*What is expected:* Extract, exactly as written, the line that contains "Image resolution: width=763" and all lines after it through the end of the records. Omit pictures.

*The data:*

§ §

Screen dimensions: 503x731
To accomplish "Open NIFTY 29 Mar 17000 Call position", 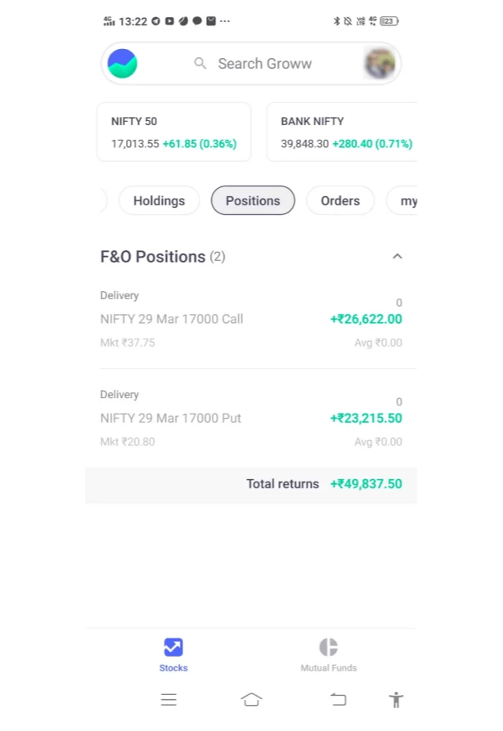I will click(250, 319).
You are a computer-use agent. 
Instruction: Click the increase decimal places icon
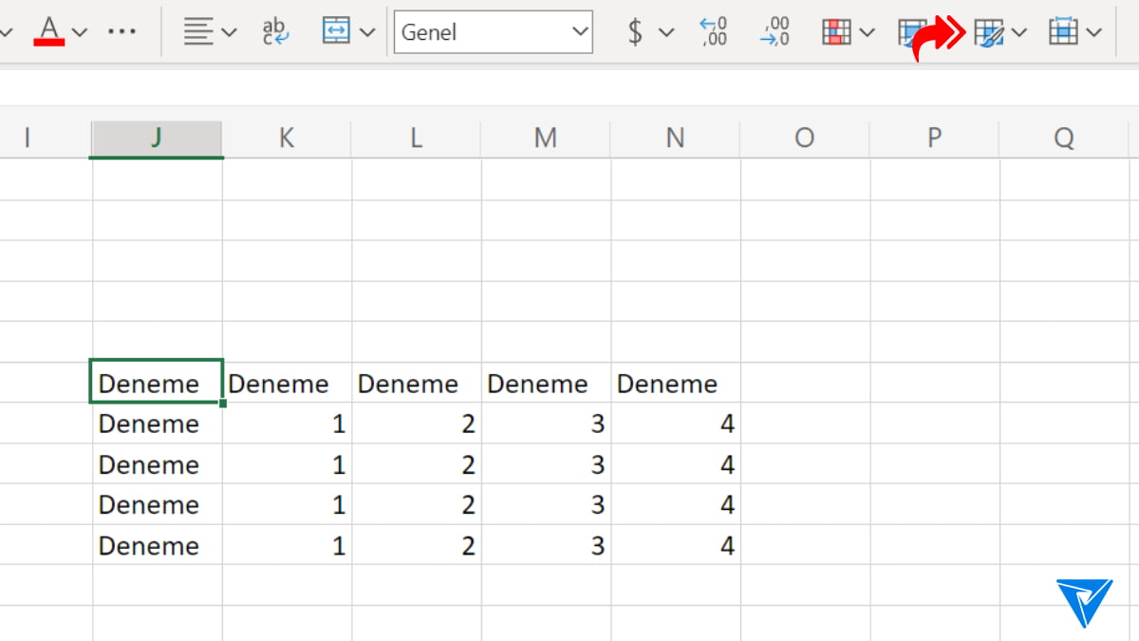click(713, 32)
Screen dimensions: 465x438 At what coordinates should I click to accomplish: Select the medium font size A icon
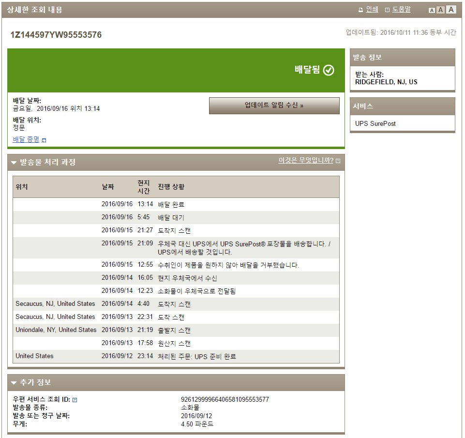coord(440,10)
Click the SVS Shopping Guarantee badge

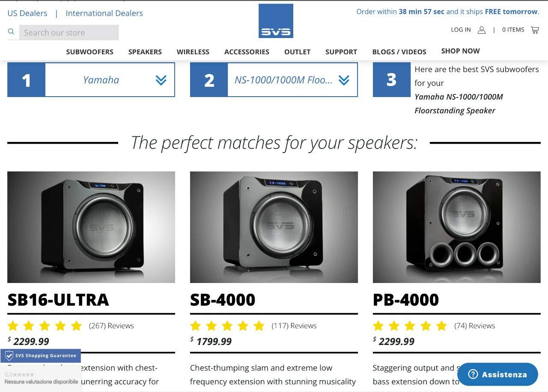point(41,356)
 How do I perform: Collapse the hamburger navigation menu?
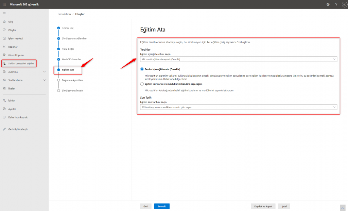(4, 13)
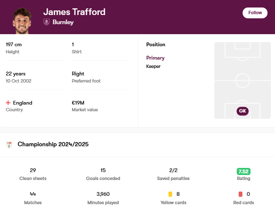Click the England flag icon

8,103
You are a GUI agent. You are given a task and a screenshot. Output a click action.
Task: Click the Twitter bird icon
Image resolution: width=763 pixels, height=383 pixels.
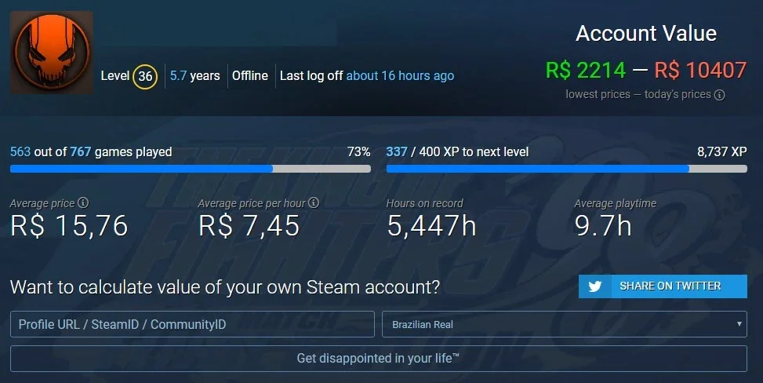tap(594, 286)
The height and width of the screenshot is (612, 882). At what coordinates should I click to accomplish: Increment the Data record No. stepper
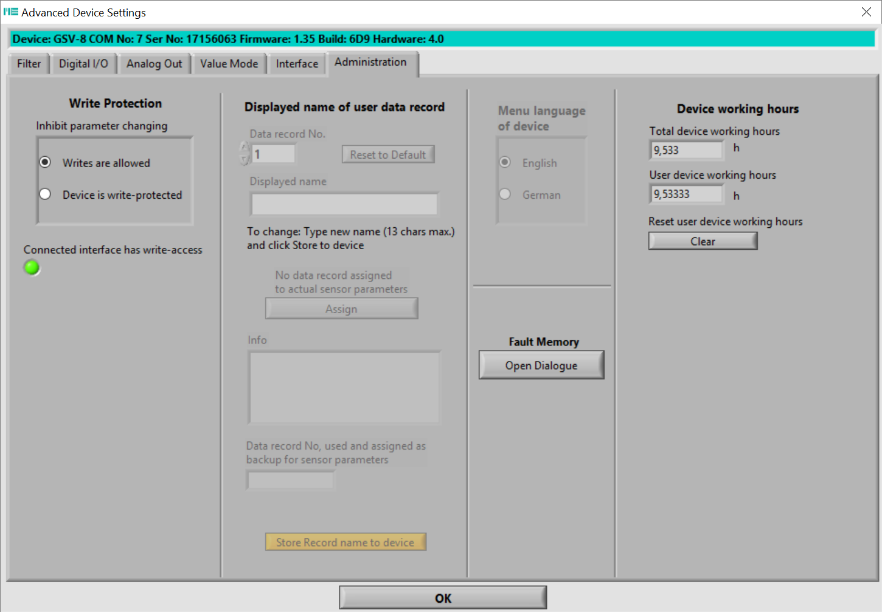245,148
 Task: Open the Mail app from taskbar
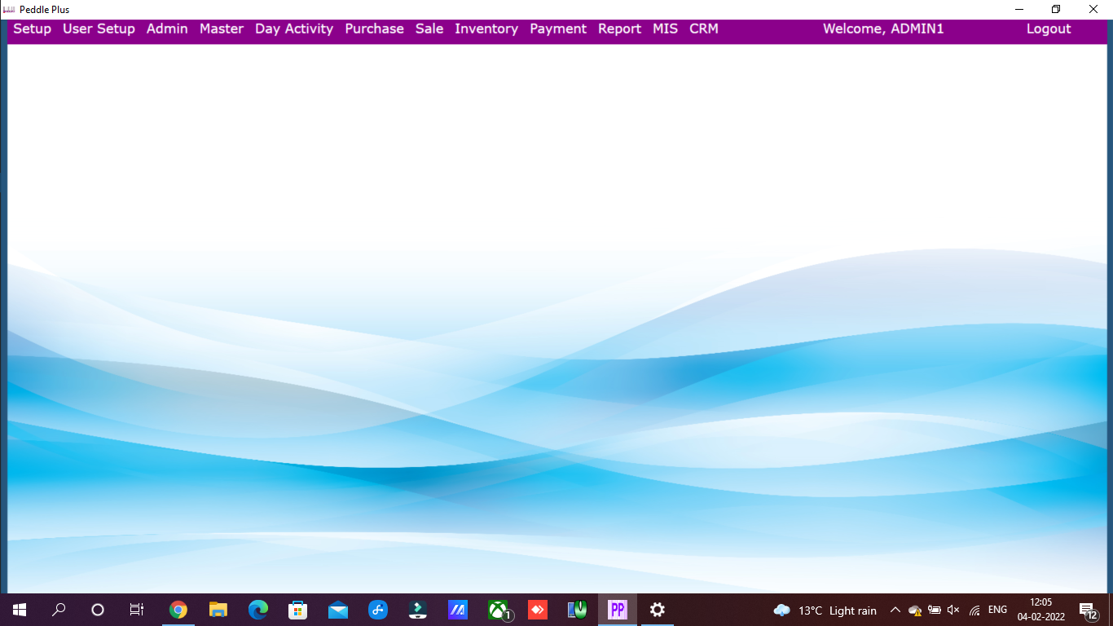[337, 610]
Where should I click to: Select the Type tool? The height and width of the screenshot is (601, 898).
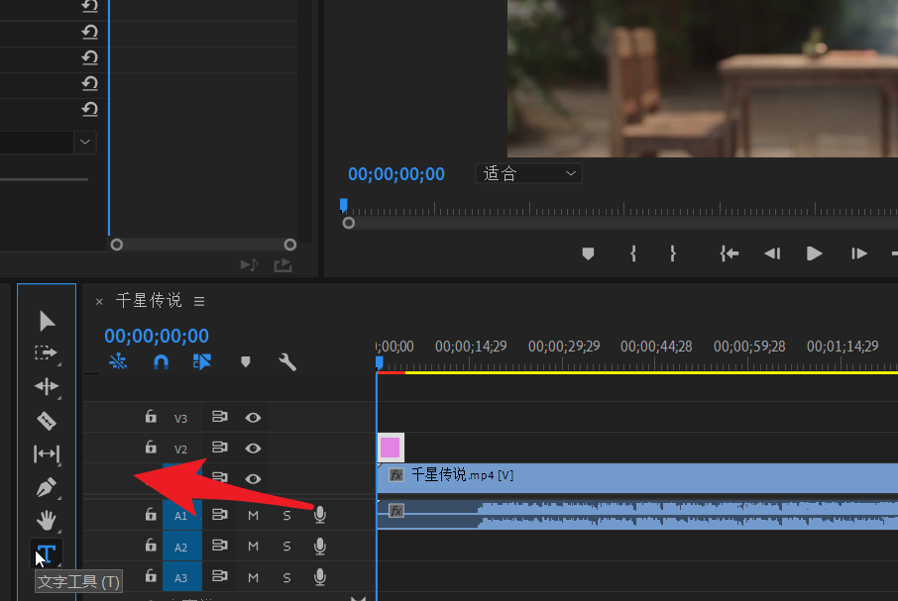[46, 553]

§ §

*Finished task:*
Image resolution: width=763 pixels, height=383 pixels.
tap(594, 286)
The height and width of the screenshot is (612, 882). At what coordinates should I click to accomplish: Increment the Data record No. stepper
245,148
 Task: Open the Mail app from taskbar
[337, 610]
Where should I click to: Select the Type tool? The height and width of the screenshot is (601, 898).
[46, 553]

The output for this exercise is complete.